Beyond very basic-use cases, spectrum sharing is going to be a complicated proposition. Ensuring that sharing is secure and does not endanger existing government systems only adds to the complexity. Therefore, I don’t see sharing as a short-term solution to our spectrum woes.
Peter Rysavy is president of Rysavy Research, a wireless network engineering firm.
Radio wave photo courtesy of Shutterstock user fotographic1980, and sharing photo by Flickr user Ben Grey used under the Creative Commons Attribution-ShareAlike 2.0 Generic license.
Thank you Brett Glass. Excellent due diligence.

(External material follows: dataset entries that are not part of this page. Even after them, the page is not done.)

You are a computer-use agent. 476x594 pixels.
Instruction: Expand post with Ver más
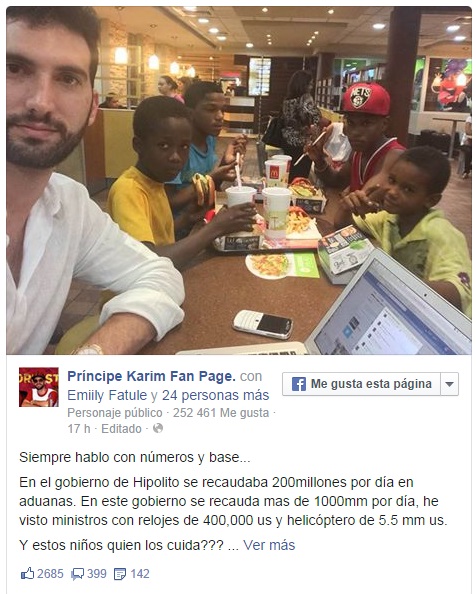[x=269, y=545]
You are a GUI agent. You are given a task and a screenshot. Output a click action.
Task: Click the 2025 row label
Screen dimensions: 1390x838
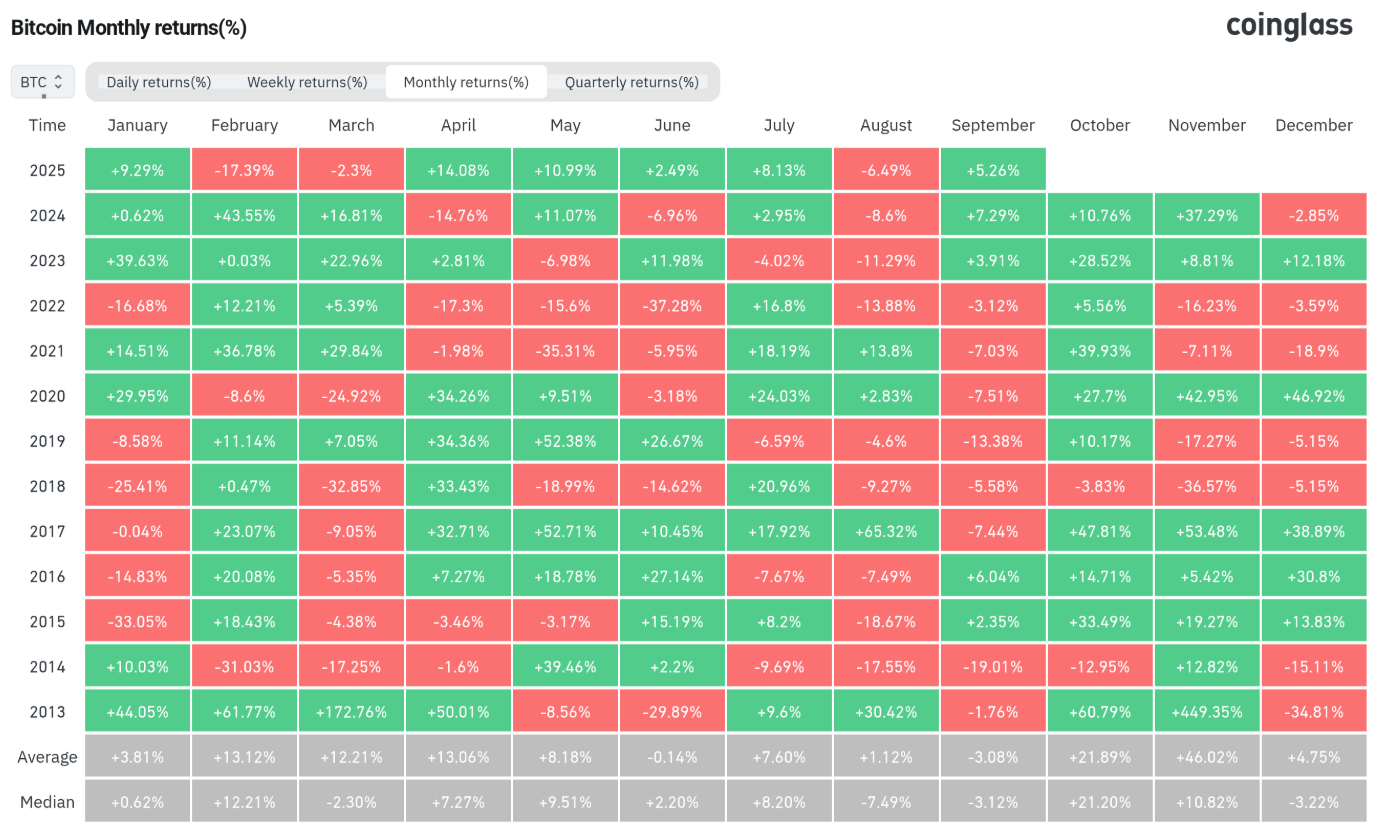coord(47,170)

Amazing how many angles there are to look at problems…each perspective lends its own spin to the problem/solution.
Alas, GigaOm and Mr. Rysavy fail to disclose that his big client is Intel, whose corporate policy is to attempt to deprecate spectrum sharing. In this case, he conjures a fictitious bogeyman. Yes, it’s possible to jam radio signals, but if you do you’re much more likely to be caught than if you set up an explosive device to destroy a fiber cable. Why? Because you have to keep transmitting to keep jamming, and the signal can be traced to its source. As for an attack via malware: it’s no different from mounting an attack on wired infrastructure by infecting routers and switches. Mr. Rysavy’s vested interests and bias are apparent, and his arguments do not hold water.
P.S. — According to his Web page at http://www.rysavy.com/clienthistory.html, other consulting clients of Mr. Rysavy include CTIA, AT&T, and Verizon, all of which likewise have lobbied for exclusive licensing of all spectrum and against unlicensed spectrum or spectrum sharing. Again, a strong vested interest.
Intel is one of the biggest supporters of shared spectrum there is. They’re leaders in the White Spaces, Wi-Fi, and Wi-Max worlds, and were a huge supporter of UWB.
As usual, Brett Glass is pulling aspersions out of, um, thin air, to put it politely.
Not so, Richard. At every forum where I’ve seen a speaker from Intel talk about spectrum, he has always advocated exclusive licensing. Most likely because Intel believes that devices which use exclusively licensed spectrum are the real money makers. (It makes Wi-Fi chips, but halfheartedly.)
P.S. — Lobbyists like Richard hate it when their ulterior motives are revealed. It shows his entire, deceitful industry for what it is.
Peter says “security has to be added as yet one more consideration, along with all the other concerns raised by spectrum sharing,” and I agree. It’s not, however, like we’re starting from scratch as of the publication of the PCAST report. A Wireless Innovation Forum document published in 2010, “Securing Software Reconfigurable Communications Devices,” includes guidance, key considerations, and recommendations for software-defined radio (including cognitive radio) developers on security issues. That advice should be updated and expanded as appropriate.
The PCAST report contemplates that more work needs to be done. Indeed, the report describes a long-term process, not a short-term switchover. Starting with sharing 100 MHz, increasing that to 1000 MHz over time.